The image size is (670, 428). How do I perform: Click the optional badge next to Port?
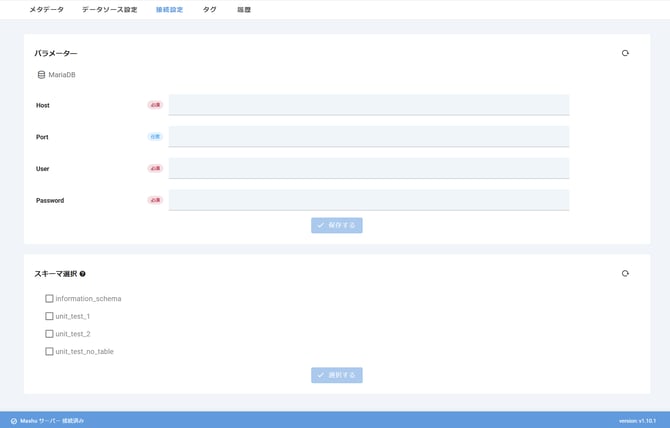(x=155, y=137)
--
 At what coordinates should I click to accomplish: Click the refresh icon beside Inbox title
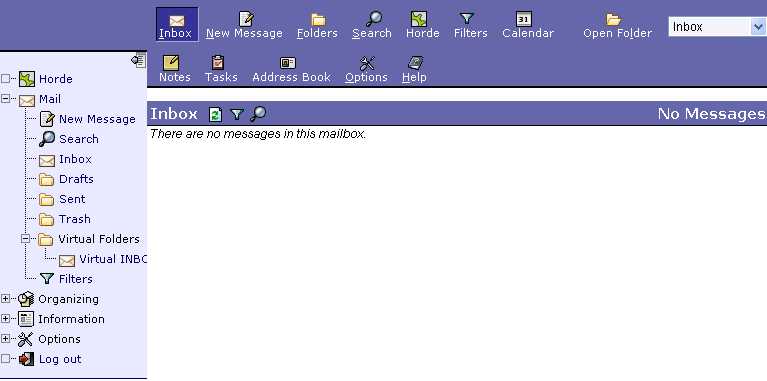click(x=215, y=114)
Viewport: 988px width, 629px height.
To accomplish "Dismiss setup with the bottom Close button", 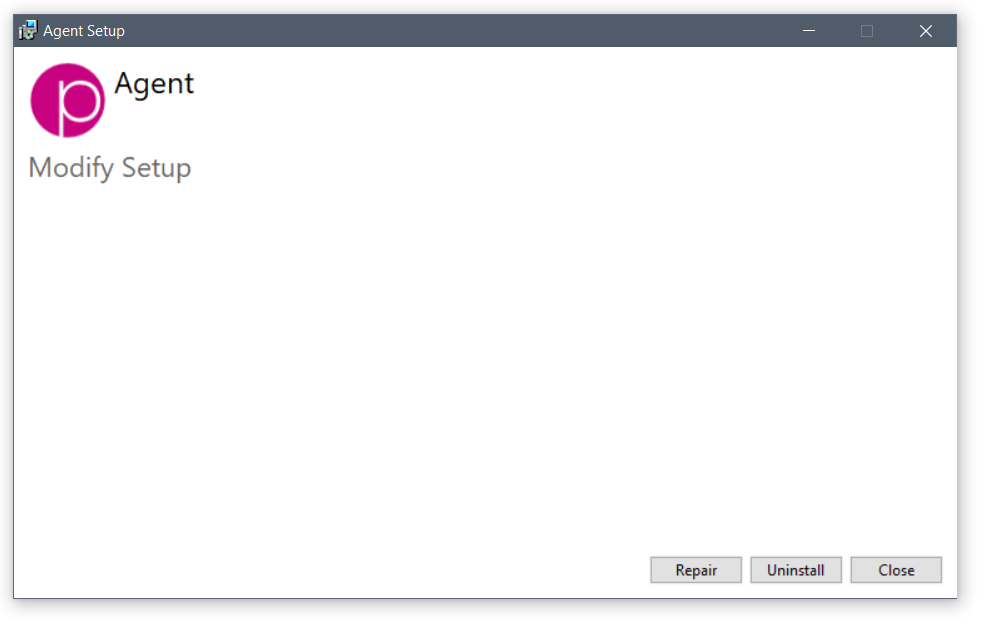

» Activity
Output only the lines above from the line that holds "Viewport: 988px width, 629px height." through the line that holds "setup with the", both ends included, and exclude pictures.

» Task result
Viewport: 988px width, 629px height.
To accomplish "Dismiss setup with the bottom Close button", 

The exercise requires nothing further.